■ **Data records**
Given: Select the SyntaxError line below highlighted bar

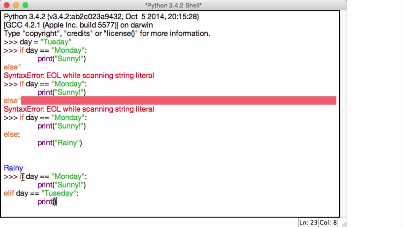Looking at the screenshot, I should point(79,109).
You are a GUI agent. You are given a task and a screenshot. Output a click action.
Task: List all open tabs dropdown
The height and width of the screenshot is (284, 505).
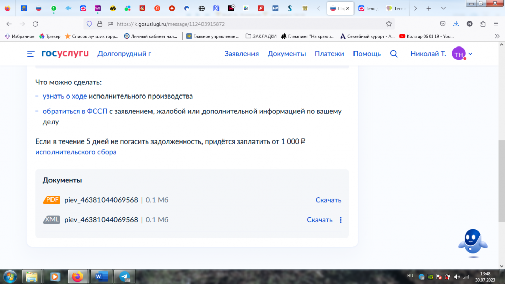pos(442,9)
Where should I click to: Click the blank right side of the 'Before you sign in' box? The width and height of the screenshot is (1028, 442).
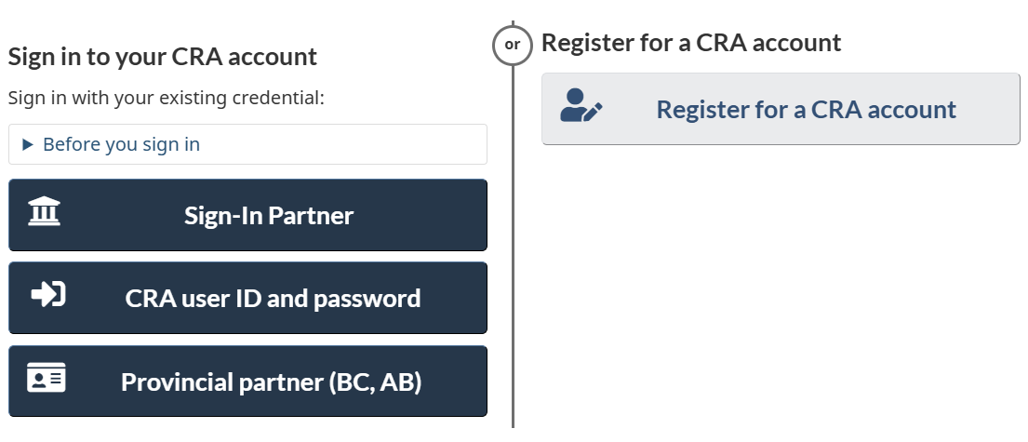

--

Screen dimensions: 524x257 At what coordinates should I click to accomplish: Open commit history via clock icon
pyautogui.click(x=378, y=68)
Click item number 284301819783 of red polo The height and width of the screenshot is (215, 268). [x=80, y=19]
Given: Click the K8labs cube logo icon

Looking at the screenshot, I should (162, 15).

■ **Work to be completed**
Quote word for word only the lines above from the one containing "The height and width of the screenshot is (284, 505)." through the one containing "Where should I". Pictures stay out of your copy.

■ **Task result**
The height and width of the screenshot is (284, 505).
pos(442,9)
Where should I click to: Click the blank right side of the 'Before you sign in' box? The width and height of the screenshot is (1028, 442).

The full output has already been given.